| Your task |
Could you reproduce all of the following entries exactly?

| Given records |
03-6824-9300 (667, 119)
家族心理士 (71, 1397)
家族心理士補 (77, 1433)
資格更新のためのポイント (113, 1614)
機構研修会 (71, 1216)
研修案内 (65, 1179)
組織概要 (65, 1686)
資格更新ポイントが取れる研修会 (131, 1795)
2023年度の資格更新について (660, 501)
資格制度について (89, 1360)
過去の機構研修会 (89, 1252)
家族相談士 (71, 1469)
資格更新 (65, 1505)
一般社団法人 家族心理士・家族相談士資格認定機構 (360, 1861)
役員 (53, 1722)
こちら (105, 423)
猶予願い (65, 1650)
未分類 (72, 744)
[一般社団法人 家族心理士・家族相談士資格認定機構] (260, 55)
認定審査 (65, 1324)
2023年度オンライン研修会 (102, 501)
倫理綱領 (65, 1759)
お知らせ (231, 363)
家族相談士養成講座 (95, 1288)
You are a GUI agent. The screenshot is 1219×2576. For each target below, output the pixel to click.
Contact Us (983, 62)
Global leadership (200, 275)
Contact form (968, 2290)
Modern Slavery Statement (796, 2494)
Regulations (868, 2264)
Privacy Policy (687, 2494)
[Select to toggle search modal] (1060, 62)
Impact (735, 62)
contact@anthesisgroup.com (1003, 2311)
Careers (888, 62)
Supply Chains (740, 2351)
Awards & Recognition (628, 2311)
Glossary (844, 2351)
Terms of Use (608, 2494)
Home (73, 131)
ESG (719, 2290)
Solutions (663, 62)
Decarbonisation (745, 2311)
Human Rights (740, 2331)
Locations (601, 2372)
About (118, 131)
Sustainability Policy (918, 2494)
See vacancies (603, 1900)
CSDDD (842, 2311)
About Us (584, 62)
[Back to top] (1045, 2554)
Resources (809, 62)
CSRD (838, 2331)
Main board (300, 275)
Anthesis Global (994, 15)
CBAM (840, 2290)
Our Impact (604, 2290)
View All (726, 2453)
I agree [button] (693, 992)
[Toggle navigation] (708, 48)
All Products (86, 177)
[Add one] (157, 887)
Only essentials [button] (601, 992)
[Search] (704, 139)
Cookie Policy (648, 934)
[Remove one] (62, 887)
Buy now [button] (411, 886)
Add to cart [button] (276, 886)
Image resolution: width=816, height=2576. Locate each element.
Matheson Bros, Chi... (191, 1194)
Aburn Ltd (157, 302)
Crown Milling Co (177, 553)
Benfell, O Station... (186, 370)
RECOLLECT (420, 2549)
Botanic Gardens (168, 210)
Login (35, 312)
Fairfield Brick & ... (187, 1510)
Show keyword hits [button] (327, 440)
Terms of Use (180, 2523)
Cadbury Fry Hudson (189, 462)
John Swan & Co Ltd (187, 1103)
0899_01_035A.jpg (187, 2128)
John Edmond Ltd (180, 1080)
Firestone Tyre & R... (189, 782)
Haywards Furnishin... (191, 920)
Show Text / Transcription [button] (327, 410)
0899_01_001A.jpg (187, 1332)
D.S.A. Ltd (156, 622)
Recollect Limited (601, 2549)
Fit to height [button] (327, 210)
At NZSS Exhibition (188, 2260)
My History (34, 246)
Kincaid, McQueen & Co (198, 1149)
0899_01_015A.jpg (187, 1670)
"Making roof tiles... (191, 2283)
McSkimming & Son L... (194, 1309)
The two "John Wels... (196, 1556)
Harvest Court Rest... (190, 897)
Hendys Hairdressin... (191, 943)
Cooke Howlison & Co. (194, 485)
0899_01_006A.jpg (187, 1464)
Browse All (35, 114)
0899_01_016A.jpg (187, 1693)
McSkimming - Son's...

| Your response |
03-6824-9300 (667, 119)
家族心理士 (71, 1397)
家族心理士補 (77, 1433)
資格更新のためのポイント (113, 1614)
機構研修会 (71, 1216)
研修案内 (65, 1179)
組織概要 (65, 1686)
資格更新ポイントが取れる研修会 (131, 1795)
2023年度の資格更新について (660, 501)
資格制度について (89, 1360)
過去の機構研修会 (89, 1252)
家族相談士 (71, 1469)
資格更新 (65, 1505)
一般社団法人 家族心理士・家族相談士資格認定機構 (360, 1861)
役員 (53, 1722)
こちら (105, 423)
猶予願い (65, 1650)
未分類 (72, 744)
[一般社団法人 家族心理士・家族相談士資格認定機構] (260, 55)
認定審査 (65, 1324)
2023年度オンライン研修会 (102, 501)
倫理綱領 (65, 1759)
お知らせ (231, 363)
家族相談士養成講座 (95, 1288)
You are a GUI agent. The screenshot is 1219×2576. For each target below, output the pixel to click.
Contact Us (983, 62)
Global leadership (200, 275)
Contact form (968, 2290)
Modern Slavery Statement (796, 2494)
Regulations (868, 2264)
Privacy Policy (687, 2494)
[Select to toggle search modal] (1060, 62)
Impact (735, 62)
contact@anthesisgroup.com (1003, 2311)
Careers (888, 62)
Supply Chains (740, 2351)
Awards & Recognition (628, 2311)
Glossary (844, 2351)
Terms of Use (608, 2494)
Home (73, 131)
ESG (719, 2290)
Solutions (663, 62)
Decarbonisation (745, 2311)
Human Rights (740, 2331)
Locations (601, 2372)
About (118, 131)
Sustainability Policy (918, 2494)
See vacancies (603, 1900)
CSDDD (842, 2311)
About Us (584, 62)
[Back to top] (1045, 2554)
Resources (809, 62)
CSRD (838, 2331)
Main board (300, 275)
Anthesis Global (994, 15)
CBAM (840, 2290)
Our Impact (604, 2290)
View All (726, 2453)
I agree [button] (693, 992)
[Toggle navigation] (708, 48)
All Products (86, 177)
[Add one] (157, 887)
Only essentials [button] (601, 992)
[Search] (704, 139)
Cookie Policy (648, 934)
[Remove one] (62, 887)
Buy now [button] (411, 886)
Add to cart [button] (276, 886)
Image resolution: width=816, height=2576. Locate each element.
Matheson Bros, Chi... (191, 1194)
Aburn Ltd (157, 302)
Crown Milling Co (177, 553)
Benfell, O Station... (186, 370)
RECOLLECT (420, 2549)
Botanic Gardens (168, 210)
Login (35, 312)
Fairfield Brick & ... (187, 1510)
Show keyword hits [button] (327, 440)
Terms of Use (180, 2523)
Cadbury Fry Hudson (189, 462)
John Swan & Co Ltd (187, 1103)
0899_01_035A.jpg (187, 2128)
John Edmond Ltd (180, 1080)
Firestone Tyre & R... (189, 782)
Haywards Furnishin... (191, 920)
Show Text / Transcription [button] (327, 410)
0899_01_001A.jpg (187, 1332)
D.S.A. Ltd (156, 622)
Recollect Limited (601, 2549)
Fit to height [button] (327, 210)
At NZSS Exhibition (188, 2260)
My History (34, 246)
Kincaid, McQueen & Co (198, 1149)
0899_01_015A.jpg (187, 1670)
"Making roof tiles... (191, 2283)
McSkimming & Son L... (194, 1309)
The two "John Wels... (196, 1556)
Harvest Court Rest... (190, 897)
Hendys Hairdressin... (191, 943)
Cooke Howlison & Co. (194, 485)
0899_01_006A.jpg (187, 1464)
Browse All (35, 114)
0899_01_016A.jpg (187, 1693)
McSkimming - Son's...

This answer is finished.